> **Assigned task**
Scan the records for "screenshot". Report each line that includes it.

> **Given data**
#####
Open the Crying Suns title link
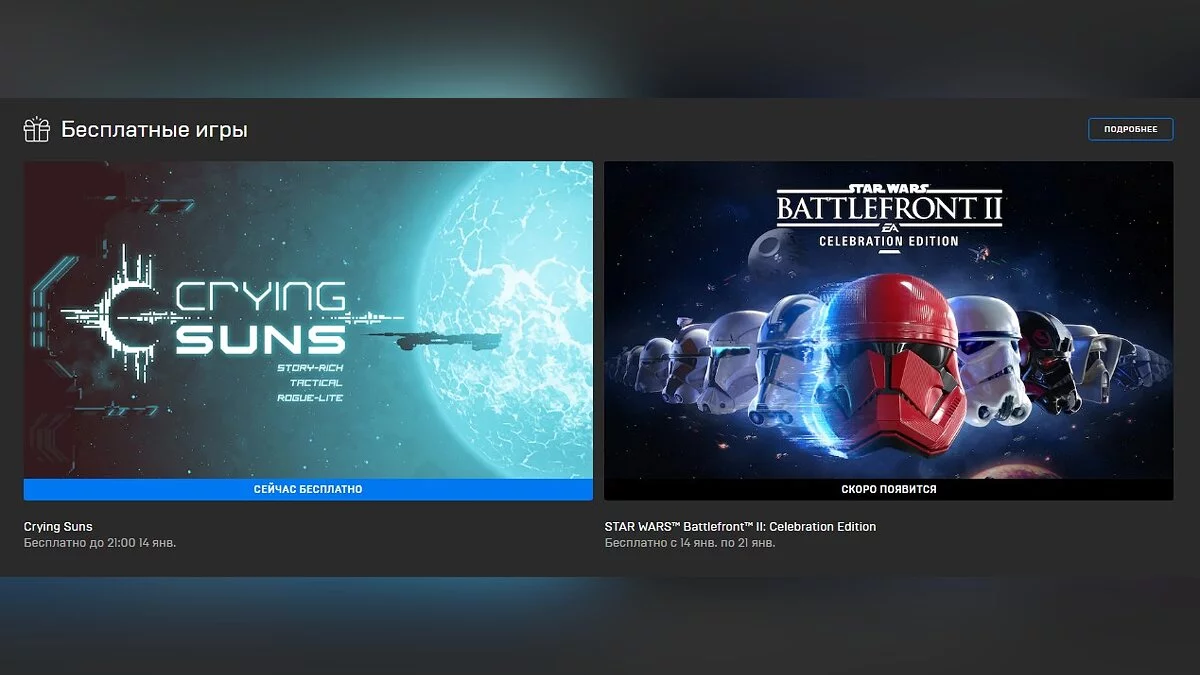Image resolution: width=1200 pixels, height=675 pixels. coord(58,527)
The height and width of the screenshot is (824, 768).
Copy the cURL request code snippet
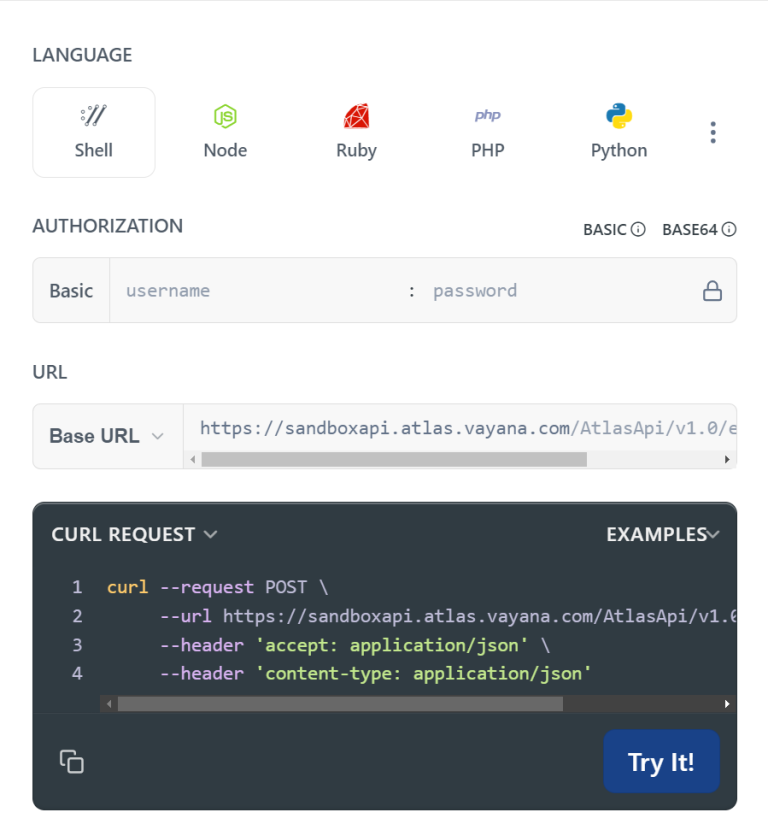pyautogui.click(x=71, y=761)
#####
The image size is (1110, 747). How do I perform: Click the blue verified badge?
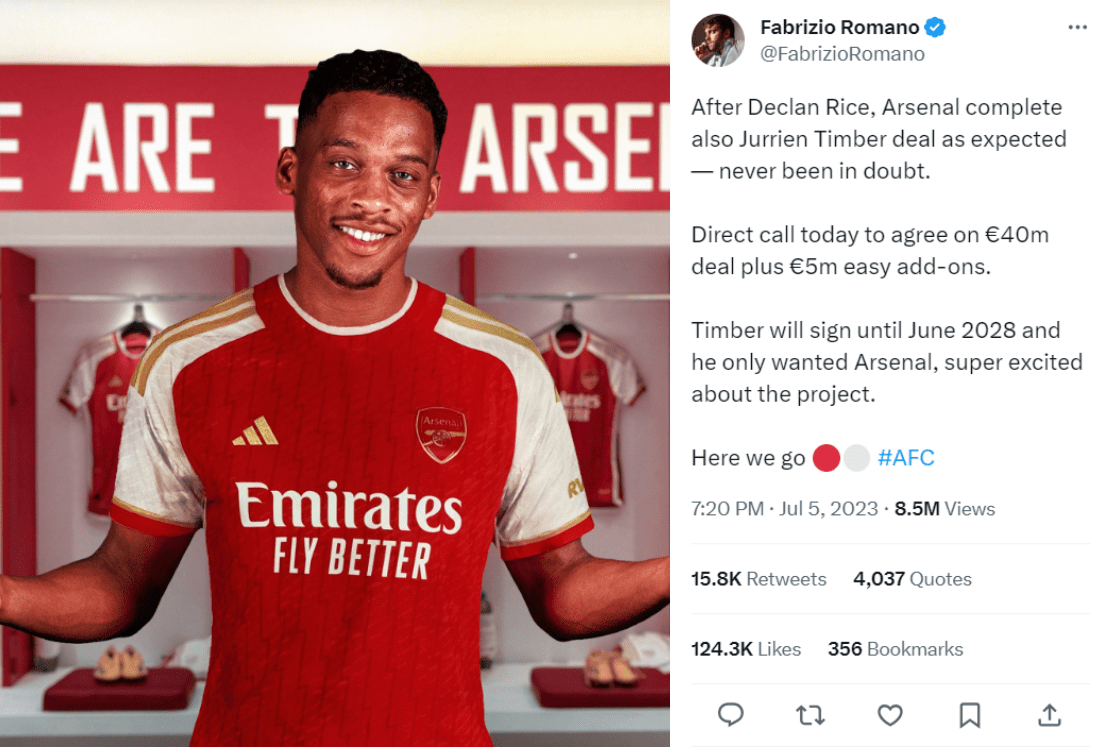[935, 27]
#####
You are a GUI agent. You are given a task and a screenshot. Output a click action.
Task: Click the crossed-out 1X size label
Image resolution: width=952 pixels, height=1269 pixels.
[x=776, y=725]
#####
> **Written response**
The height and width of the screenshot is (824, 768).
You are a GUI agent. You are given a task and a screenshot. Output a click action.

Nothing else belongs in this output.